Frauen profitieren von diesem neuen Männlichkeitsbild also nicht?
Vielleicht entstehen dadurch neue Räume, die auch Frauen neue Möglichkeiten bieten. Für realistischer halte ich allerdings, dass Politik für Männer unattraktiver werden wird aufgrund des Imageverlusts. Geld ist in der Politik nicht sehr viel zu verdienen – und mittlerweile auch weniger Ehre. Wenn Männer das Feld räumen, werden Frauen zum Zug kommen.
Andererseits ist auch der traditionelle Mann wieder gefragt. In Österreich wünschen sich 43 Prozent einen „starken Mann“ an der Spitze. Wie ist das zu erklären?

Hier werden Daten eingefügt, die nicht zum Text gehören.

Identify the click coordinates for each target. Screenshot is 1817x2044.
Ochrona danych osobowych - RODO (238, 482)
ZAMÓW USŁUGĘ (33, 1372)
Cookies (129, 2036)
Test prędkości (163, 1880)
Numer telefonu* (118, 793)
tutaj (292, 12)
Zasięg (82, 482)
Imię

Wobei dieser starke Mann auch eine Theresa May sein kann. Es herrscht bei bestimmten Bevölkerungsgruppen große Unsicherheit durch rasante globale Entwicklungen, die in ihrer Komplexität kaum noch zu begreifen sind. Von einer liberalen Partei, die den Ball an die Bevölkerung zurückspielt, fühlen sich manche eher im Stich gelassen. Sie wollen jemanden, der ihnen sagt: Ich löse alle Probleme für dich, ich schaue drauf, dass du deinen Job nicht verlierst und deine Pension sicher ist. Menschen, die sehr optimistisch in die Zukunft blicken und die Globalisierung als Chance sehen, wünschen sich keinen starken Mann.
Nicht nur Frauen sind in der Parteipolitik unterrepräsentiert, auch andere Gruppen sind kaum vertreten: Menschen mit Migrationsgeschichte beispielsweise, LGBTI-Personen oder Menschen mit einer Behinderung. Was bedeutet es für eine repräsentative Demokratie, wenn bestimmte Gruppen ausgeschlossen bleiben?
Kurz gesagt: schlechtere Ergebnisse. Das Ziel jedes Parlaments in einer repräsentativen Demokratie ist es, repräsentativ zu sein, alle Gruppen in der Gesellschaft abzubilden und in den politischen Prozess zu integrieren. Es geht dabei auch um das Gefühl, sich mit den VertreterInnen identifizieren zu können – wobei dafür verschiedene Faktoren ausschlaggebend sind. Zusätzlich ist klar – was sich auch in der Wirtschaft zeigt –, dass vielfältige Gruppen bessere Ergebnisse erzielen. Unterschiedliche Menschen bringen unterschiedliche Blickwinkel mit, bestimmte Themen in all ihren Facetten bleiben so oft ausgeblendet, wenn z. B. Frauen oder Menschen mit Migrationsgeschichte fehlen.
Kathrin Stainer-Hämmerle ist Professorin für Politikwissenschaft an der Fachhochschule Kärnten.